— BEGIN Supplied records —

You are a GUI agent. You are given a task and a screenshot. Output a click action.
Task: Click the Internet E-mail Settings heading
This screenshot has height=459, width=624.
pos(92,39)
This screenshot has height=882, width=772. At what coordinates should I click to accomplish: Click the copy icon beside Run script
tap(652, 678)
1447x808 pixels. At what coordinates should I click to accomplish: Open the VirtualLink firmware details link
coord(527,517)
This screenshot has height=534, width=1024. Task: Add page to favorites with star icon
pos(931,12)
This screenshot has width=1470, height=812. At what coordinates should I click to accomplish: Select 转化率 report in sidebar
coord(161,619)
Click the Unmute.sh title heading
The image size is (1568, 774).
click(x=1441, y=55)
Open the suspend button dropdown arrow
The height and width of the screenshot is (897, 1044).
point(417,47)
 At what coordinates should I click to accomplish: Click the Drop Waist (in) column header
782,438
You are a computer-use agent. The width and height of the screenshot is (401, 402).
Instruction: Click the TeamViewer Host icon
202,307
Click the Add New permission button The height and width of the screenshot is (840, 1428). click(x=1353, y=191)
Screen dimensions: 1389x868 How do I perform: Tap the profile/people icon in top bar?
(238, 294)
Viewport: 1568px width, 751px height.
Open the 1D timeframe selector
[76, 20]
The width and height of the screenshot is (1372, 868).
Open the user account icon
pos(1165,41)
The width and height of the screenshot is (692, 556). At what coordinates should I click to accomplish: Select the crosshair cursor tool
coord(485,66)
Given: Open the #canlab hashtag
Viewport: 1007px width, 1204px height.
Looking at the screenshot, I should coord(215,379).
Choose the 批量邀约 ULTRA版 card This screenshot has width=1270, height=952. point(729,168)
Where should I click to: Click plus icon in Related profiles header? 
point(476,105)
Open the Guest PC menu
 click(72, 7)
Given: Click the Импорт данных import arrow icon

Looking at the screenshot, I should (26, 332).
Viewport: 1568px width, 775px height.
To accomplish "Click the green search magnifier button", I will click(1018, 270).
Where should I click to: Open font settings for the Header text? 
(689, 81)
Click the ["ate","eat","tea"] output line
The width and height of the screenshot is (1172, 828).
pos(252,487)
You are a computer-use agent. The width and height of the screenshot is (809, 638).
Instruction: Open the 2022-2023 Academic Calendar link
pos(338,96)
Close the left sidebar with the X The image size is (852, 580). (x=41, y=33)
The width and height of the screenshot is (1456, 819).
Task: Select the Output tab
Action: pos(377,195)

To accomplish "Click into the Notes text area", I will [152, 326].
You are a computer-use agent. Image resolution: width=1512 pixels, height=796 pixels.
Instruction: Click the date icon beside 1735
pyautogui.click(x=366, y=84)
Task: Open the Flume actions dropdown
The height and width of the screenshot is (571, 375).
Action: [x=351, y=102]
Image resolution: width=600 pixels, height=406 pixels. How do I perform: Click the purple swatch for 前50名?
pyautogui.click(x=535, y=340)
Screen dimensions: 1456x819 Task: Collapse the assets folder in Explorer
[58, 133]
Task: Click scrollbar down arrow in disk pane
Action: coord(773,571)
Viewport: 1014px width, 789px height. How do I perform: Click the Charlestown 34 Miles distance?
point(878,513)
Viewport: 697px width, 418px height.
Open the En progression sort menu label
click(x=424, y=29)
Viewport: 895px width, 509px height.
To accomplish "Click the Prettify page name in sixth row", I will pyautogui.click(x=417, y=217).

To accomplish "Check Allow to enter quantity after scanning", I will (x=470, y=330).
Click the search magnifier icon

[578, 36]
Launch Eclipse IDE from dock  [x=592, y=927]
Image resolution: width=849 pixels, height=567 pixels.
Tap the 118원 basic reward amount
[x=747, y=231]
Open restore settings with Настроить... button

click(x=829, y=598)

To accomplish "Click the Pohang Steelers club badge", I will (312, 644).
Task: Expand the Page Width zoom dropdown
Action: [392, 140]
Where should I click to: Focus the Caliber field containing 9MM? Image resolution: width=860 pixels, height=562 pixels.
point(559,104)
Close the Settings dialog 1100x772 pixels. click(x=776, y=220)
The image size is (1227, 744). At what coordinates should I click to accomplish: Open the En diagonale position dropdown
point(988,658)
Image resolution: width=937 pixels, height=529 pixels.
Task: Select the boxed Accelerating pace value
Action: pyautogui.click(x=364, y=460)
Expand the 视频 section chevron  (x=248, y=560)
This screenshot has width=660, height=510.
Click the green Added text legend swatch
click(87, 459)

— END Supplied records —

◆ Given task: Recast all of the data above as a Markdown table with the columns Row and Data line. Give every nonblank line its own row, numbered in order, and leave out blank lines.

◆ Exercise solution:
| Row | Data line |
|---|---|
| 1 | You are a GUI agent. You are given a task and a screenshot. Output a click action. |
| 2 | Task: Click the Internet E-mail Settings heading |
| 3 | This screenshot has height=459, width=624. |
| 4 | pos(92,39) |
| 5 | This screenshot has height=882, width=772. At what coordinates should I click to accomplish: Click the copy icon beside Run script |
| 6 | tap(652, 678) |
| 7 | 1447x808 pixels. At what coordinates should I click to accomplish: Open the VirtualLink firmware details link |
| 8 | coord(527,517) |
| 9 | This screenshot has height=534, width=1024. Task: Add page to favorites with star icon |
| 10 | pos(931,12) |
| 11 | This screenshot has width=1470, height=812. At what coordinates should I click to accomplish: Select 转化率 report in sidebar |
| 12 | coord(161,619) |
| 13 | Click the Unmute.sh title heading |
| 14 | The image size is (1568, 774). |
| 15 | click(x=1441, y=55) |
| 16 | Open the suspend button dropdown arrow |
| 17 | The height and width of the screenshot is (897, 1044). |
| 18 | point(417,47) |
| 19 |  At what coordinates should I click to accomplish: Click the Drop Waist (in) column header |
| 20 | 782,438 |
| 21 | You are a computer-use agent. The width and height of the screenshot is (401, 402). |
| 22 | Instruction: Click the TeamViewer Host icon |
| 23 | 202,307 |
| 24 | Click the Add New permission button The height and width of the screenshot is (840, 1428). click(x=1353, y=191) |
| 25 | Screen dimensions: 1389x868 How do I perform: Tap the profile/people icon in top bar? |
| 26 | (238, 294) |
| 27 | Viewport: 1568px width, 751px height. |
| 28 | Open the 1D timeframe selector |
| 29 | [76, 20] |
| 30 | The width and height of the screenshot is (1372, 868). |
| 31 | Open the user account icon |
| 32 | pos(1165,41) |
| 33 | The width and height of the screenshot is (692, 556). At what coordinates should I click to accomplish: Select the crosshair cursor tool |
| 34 | coord(485,66) |
| 35 | Given: Open the #canlab hashtag |
| 36 | Viewport: 1007px width, 1204px height. |
| 37 | Looking at the screenshot, I should coord(215,379). |
| 38 | Choose the 批量邀约 ULTRA版 card This screenshot has width=1270, height=952. point(729,168) |
| 39 | Where should I click to: Click plus icon in Related profiles header?  |
| 40 | point(476,105) |
| 41 | Open the Guest PC menu |
| 42 |  click(72, 7) |
| 43 | Given: Click the Импорт данных import arrow icon |
| 44 | Looking at the screenshot, I should (26, 332). |
| 45 | Viewport: 1568px width, 775px height. |
| 46 | To accomplish "Click the green search magnifier button", I will click(1018, 270). |
| 47 | Where should I click to: Open font settings for the Header text?  |
| 48 | (689, 81) |
| 49 | Click the ["ate","eat","tea"] output line |
| 50 | The width and height of the screenshot is (1172, 828). |
| 51 | pos(252,487) |
| 52 | You are a computer-use agent. The width and height of the screenshot is (809, 638). |
| 53 | Instruction: Open the 2022-2023 Academic Calendar link |
| 54 | pos(338,96) |
| 55 | Close the left sidebar with the X The image size is (852, 580). (x=41, y=33) |
| 56 | The width and height of the screenshot is (1456, 819). |
| 57 | Task: Select the Output tab |
| 58 | Action: pos(377,195) |
| 59 | To accomplish "Click into the Notes text area", I will [152, 326]. |
| 60 | You are a computer-use agent. Image resolution: width=1512 pixels, height=796 pixels. |
| 61 | Instruction: Click the date icon beside 1735 |
| 62 | pyautogui.click(x=366, y=84) |
| 63 | Task: Open the Flume actions dropdown |
| 64 | The height and width of the screenshot is (571, 375). |
| 65 | Action: [x=351, y=102] |
| 66 | Image resolution: width=600 pixels, height=406 pixels. How do I perform: Click the purple swatch for 前50名? |
| 67 | pyautogui.click(x=535, y=340) |
| 68 | Screen dimensions: 1456x819 Task: Collapse the assets folder in Explorer |
| 69 | [58, 133] |
| 70 | Task: Click scrollbar down arrow in disk pane |
| 71 | Action: coord(773,571) |
| 72 | Viewport: 1014px width, 789px height. How do I perform: Click the Charlestown 34 Miles distance? |
| 73 | point(878,513) |
| 74 | Viewport: 697px width, 418px height. |
| 75 | Open the En progression sort menu label |
| 76 | click(x=424, y=29) |
| 77 | Viewport: 895px width, 509px height. |
| 78 | To accomplish "Click the Prettify page name in sixth row", I will pyautogui.click(x=417, y=217). |
| 79 | To accomplish "Check Allow to enter quantity after scanning", I will (x=470, y=330). |
| 80 | Click the search magnifier icon |
| 81 | [578, 36] |
| 82 | Launch Eclipse IDE from dock  [x=592, y=927] |
| 83 | Image resolution: width=849 pixels, height=567 pixels. |
| 84 | Tap the 118원 basic reward amount |
| 85 | [x=747, y=231] |
| 86 | Open restore settings with Настроить... button |
| 87 | click(x=829, y=598) |
| 88 | To accomplish "Click the Pohang Steelers club badge", I will (312, 644). |
| 89 | Task: Expand the Page Width zoom dropdown |
| 90 | Action: [392, 140] |
| 91 | Where should I click to: Focus the Caliber field containing 9MM? Image resolution: width=860 pixels, height=562 pixels. |
| 92 | point(559,104) |
| 93 | Close the Settings dialog 1100x772 pixels. click(x=776, y=220) |
| 94 | The image size is (1227, 744). At what coordinates should I click to accomplish: Open the En diagonale position dropdown |
| 95 | point(988,658) |
| 96 | Image resolution: width=937 pixels, height=529 pixels. |
| 97 | Task: Select the boxed Accelerating pace value |
| 98 | Action: pyautogui.click(x=364, y=460) |
| 99 | Expand the 视频 section chevron  (x=248, y=560) |
| 100 | This screenshot has width=660, height=510. |
| 101 | Click the green Added text legend swatch |
| 102 | click(87, 459) |